Exercise set -
**1.** According to the article on LeBron James and Kevin Durant, what made the 2012 NBA Finals so exciting? Answer in one to three sentences.
**2.** From the article on LeBron James and Kevin Durant, write out the stretch from "ESPN's pre-preseason circus, its" through "the solar system." word for word.

Provided text -

::::

Doomsday Scenario: How LeBron James And Kevin Durant Were Almost Teammates

LeBron James and Kevin Durant are the two best players in basketball. Now just imagine if they were on the same team. And we're not talking the Olympics either. The same NBA team.

ESPN's pre-preseason circus, its ranking of the 500 "best" players in the NBA, is about the closest thing we have to a classic barbershop debate online. This year LeBron James and Kevin Durant ranked #1 and #2 in the rankings surprising exactly zero people. Durant is the league's finest scorer, a legitimate long-term threat to become the all-time leading scorer in the history of the game (pending health and productivity) and a player whose overall skill set truly has the sky as its limit. LeBron James is - for lack of a better description - the most complete basketball player in the solar system.

The 2012 NBA Finals were so dope not because it pitted the league's two most exciting teams, but rather it was the first Finals since (maybe) Jordan vs. Barkley when the league's two best talents met on the game's highest stage. And sure, Miami hit Oklahoma City with a "delayed sweep," but the possibility of the showdown for years to come is what has many (non-Lakers) fans drooling at the mouth. Then, there was K.D. and Bron becoming the two best players for Team USA in London. And then, from there, it was their re-up of offseason workouts which had the moral police yelling at the top of their lungs from both sides of the fence how great and horrible the concept was at the same time.

That's just it though. Be thankful James and Durant worked out as competitors attempting to fine-tune each other's game. Because listen to me when I tell you this, they could have very well been teammates.

::::

Data excerpt -
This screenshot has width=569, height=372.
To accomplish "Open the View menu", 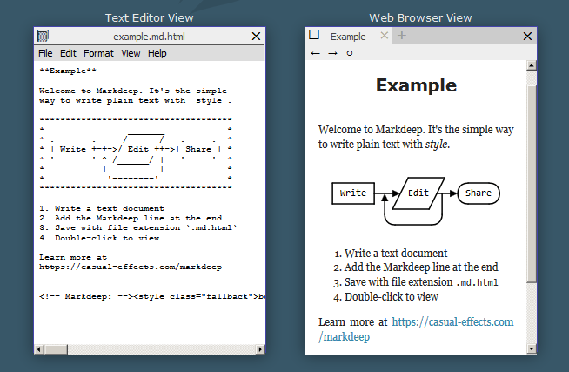I will 131,53.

::::

Task-by-task answers -
**1.** The 2012 NBA Finals stood out because they were the first Finals since, maybe, Jordan vs. Barkley in which the league's two best players faced each other on the game's biggest stage. It wasn't because the two most exciting teams were playing.

**2.**
ESPN's pre-preseason circus, its ranking of the 500 "best" players in the NBA, is about the closest thing we have to a classic barbershop debate online. This year LeBron James and Kevin Durant ranked #1 and #2 in the rankings surprising exactly zero people. Durant is the league's finest scorer, a legitimate long-term threat to become the all-time leading scorer in the history of the game (pending health and productivity) and a player whose overall skill set truly has the sky as its limit. LeBron James is - for lack of a better description - the most complete basketball player in the solar system.